(Part of the How to Talk to a Global Warming Skeptic guide)
Objection: Newfoundland was so warm in the Medieval Warm Period that when the Vikings landed they called it Vineland and brought boatloads of grapes back to Europe.
Answer: Once again: you can’t draw conclusions about global climate from an anecdote about a single region, or even a few regions. You need detailed analysis of proxy climate indicators from around the world. These proxy reconstructions have shown that the Medieval Warm Period (around the time the Vikings are said to have discovered North America) was not as pronounced or as warm as today’s warmth. From NOAA’s paleoclimate website comes these quotes:
What records that do exist show that there was no multi-century periods when global or hemispheric temperatures were the same or warmer than in the 20th century ….

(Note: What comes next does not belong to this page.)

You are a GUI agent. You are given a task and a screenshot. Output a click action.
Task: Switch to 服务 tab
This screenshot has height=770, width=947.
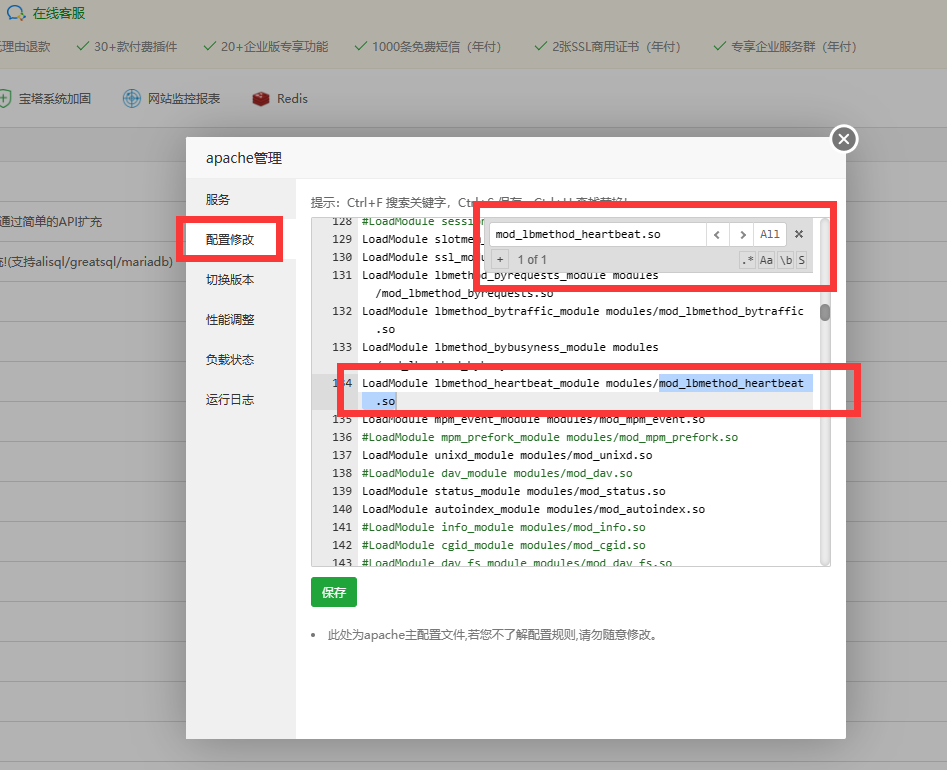click(218, 200)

… In summary, it appears that the 20th century, and in particular the late 20th century, is likely the warmest the Earth has seen in at least 1200 years.
As for the specific anecdote that Vineland was a warm land where grapes grew wild: as with the Greenland story, Vineland’s name was most likely a kind of marketing ploy. This 1988 article by Robert McGhee for Canadian Geographic had this to say:
There has been much argument over the location of Vinland, with scholars and local enthusiasts placing it anywhere between Labrador and Florida, and even in the Great Lakes or the Mississippi Valley. The geographical descriptions in the Norse sagas are too vague to allow certain placement on a modern map, but there is growing consensus that they best fit Newfoundland and Labrador (formerly Newfoundland). The main problem with a Newfoundland and Labrador (formerly Newfoundland) site is the absence of wild grapes. Still, there is a strong suspicion that what Leif found were only berries, and that he followed the practice of his father in “giving a land a good name so that men would want to go there”.
(That comes from this page, which has lots of good resources on the Viking expansion.)
So, grapes growing in Newfoundland: paleoclimate’s smoking gun, or medieval marketing ploy? You decide.